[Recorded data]
+++

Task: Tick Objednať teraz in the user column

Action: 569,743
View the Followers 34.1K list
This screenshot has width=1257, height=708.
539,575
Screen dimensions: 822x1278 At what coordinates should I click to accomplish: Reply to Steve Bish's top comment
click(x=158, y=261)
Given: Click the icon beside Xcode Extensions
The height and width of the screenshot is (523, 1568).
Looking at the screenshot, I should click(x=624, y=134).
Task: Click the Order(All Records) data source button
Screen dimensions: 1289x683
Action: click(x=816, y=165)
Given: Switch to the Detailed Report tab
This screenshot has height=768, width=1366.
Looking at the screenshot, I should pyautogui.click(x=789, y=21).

+++

Directions for this task:
Repeat the data word for word, starting at its first line and stopping after the line that contains "Task: Click the".

Completed task:
Task: Tick Objednať teraz in the user column

Action: 569,743
View the Followers 34.1K list
This screenshot has width=1257, height=708.
539,575
Screen dimensions: 822x1278 At what coordinates should I click to accomplish: Reply to Steve Bish's top comment
click(x=158, y=261)
Given: Click the icon beside Xcode Extensions
The height and width of the screenshot is (523, 1568).
Looking at the screenshot, I should click(x=624, y=134).
Task: Click the Order(All Records) data source button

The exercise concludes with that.